Les recommandations en matière de dépistage ne sont pas établies de manière arbitraire en fonction de l'âge : à chaque tranche d'âge, les pathologies qu'il convient statistiquement de rechercher activement changent. Voici un aperçu pratique, par tranche d'âge, des éléments qu'il est généralement utile de vérifier, et des raisons pour lesquelles le moment choisi est important.
Les recommandations en matière de dépistage préventif ne constituent pas une liste de contrôle unique et figée, appliquée de la même manière à tout le monde : elles varient en fonction de l’âge pour une raison bien précise : la probabilité statistique de différentes pathologies évolue considérablement au fil des décennies, et un dépistage trop précoce ou trop tardif entraîne dans les deux cas des coûts réels. Un dépistage trop précoce peut générer une anxiété inutile et des faux positifs pour des pathologies encore statistiquement peu probables ; un dépistage trop tardif fait quant à lui passer à côté de la fenêtre thérapeutique précoce qui permet justement de détecter de nombreuses pathologies à un stade précoce.
La vingtaine
- Mesure de la tension artérielle de référence et bilan lipidique de référence — même si le risque cardiovasculaire est généralement faible à cet âge, établir tôt ses valeurs de référence personnelles permet de repérer et d’interpréter beaucoup plus facilement tout changement futur.

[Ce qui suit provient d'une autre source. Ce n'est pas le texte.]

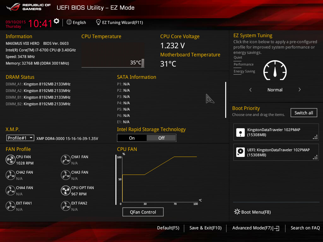323x242 pixels.
Task: Open the X.M.P. Profile#1 dropdown
Action: click(x=21, y=138)
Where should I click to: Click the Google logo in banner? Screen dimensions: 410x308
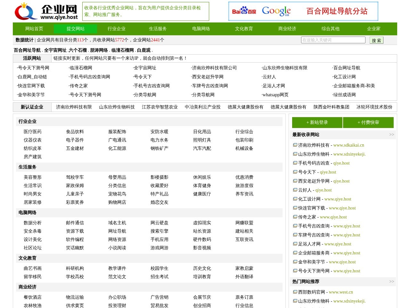pos(276,11)
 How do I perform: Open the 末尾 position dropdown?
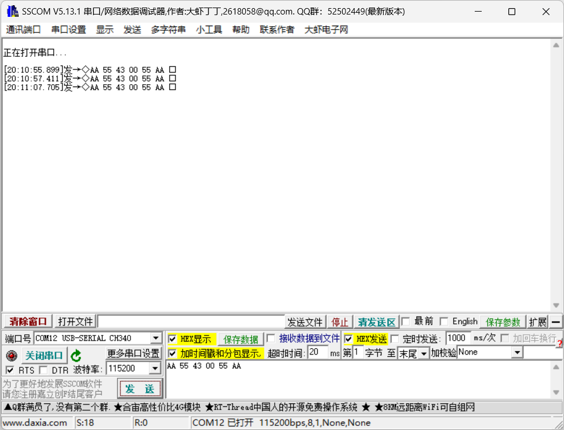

- Dépistage du cancer du col de l’utérus, en suivant les recommandations actuelles concernant l’âge de début du dépistage, pour les femmes.
- Dépistage des IST, pour toute personne sexuellement active, idéalement de manière systématique plutôt que uniquement en cas de préoccupation spécifique.
- Un bilan dentaire et ophtalmologique de référence, souvent relégué au second plan à cet âge, mais qu’il est utile d’intégrer à ses habitudes régulières avant l’apparition de tout problème.
- Un bilan général de la santé mentale, compte tenu notamment de la fréquence de l’apparition de troubles anxieux et de l’humeur au cours de cette décennie.
La trentaine
- Répéter périodiquement la mesure de la tension artérielle et le bilan lipidique, en surveillant tout écart par rapport aux valeurs de référence établies dans la vingtaine.
- Un contrôle de référence de la glycémie, particulièrement pertinent compte tenu de l’augmentation des taux de résistance à l’insuline à des âges de plus en plus jeunes, surtout en cas d’antécédents familiaux ou de facteurs de risque liés au poids.
- Des examens cutanés périodiques, en prêtant attention à tout grain de beauté dont la taille, la forme ou la couleur évolue.
- Commencer à consigner plus systématiquement les antécédents médicaux familiaux, car les tendances en matière de santé chez les parents et les frères et sœurs apparaissent souvent plus clairement au cours de cette décennie et peuvent influencer de manière significative le moment où il convient de commencer certains dépistages pour soi-même.
La quarantaine
- Une évaluation plus fréquente des risques cardiovasculaires, combinant la tension artérielle, les lipides et, de plus en plus, des marqueurs supplémentaires en fonction des facteurs de risque individuels.
- Le dépistage du diabète est largement recommandé au cours de cette décennie pour l’ensemble de la population, et pas seulement pour les personnes présentant des facteurs de risque spécifiques.
- Le dépistage du cancer du sein commence généralement au cours de cette décennie selon la plupart des recommandations, l’âge exact de début variant selon les pays et les facteurs de risque personnels.
- Un dépistage colorectal plus précoce pour toute personne présentant des antécédents familiaux, bien avant l’âge de début recommandé pour la population générale.
À partir de 50 ans
- Le dépistage du cancer colorectal devient la norme pour la population générale à ce stade, selon la plupart des recommandations.
- Une mesure de référence de la densité osseuse, particulièrement importante pour les femmes à l’approche de la ménopause et après celle-ci, compte tenu de la perte osseuse accélérée qui survient pendant cette période de transition.
- Un entretien sur la santé de la prostate pour les hommes, permettant d’évaluer avec un médecin les facteurs de risque individuels et les antécédents familiaux, plutôt que de suivre une règle universelle unique.
- Une réévaluation plus complète des risques cardiovasculaires, intégrant l’ensemble des facteurs de risque accumulés au cours des décennies précédentes.
- La poursuite des dépistages du cancer tels qu’établis précédemment, ainsi que tout nouveau dépistage devenant pertinent en fonction de l’évolution des antécédents médicaux personnels ou familiaux.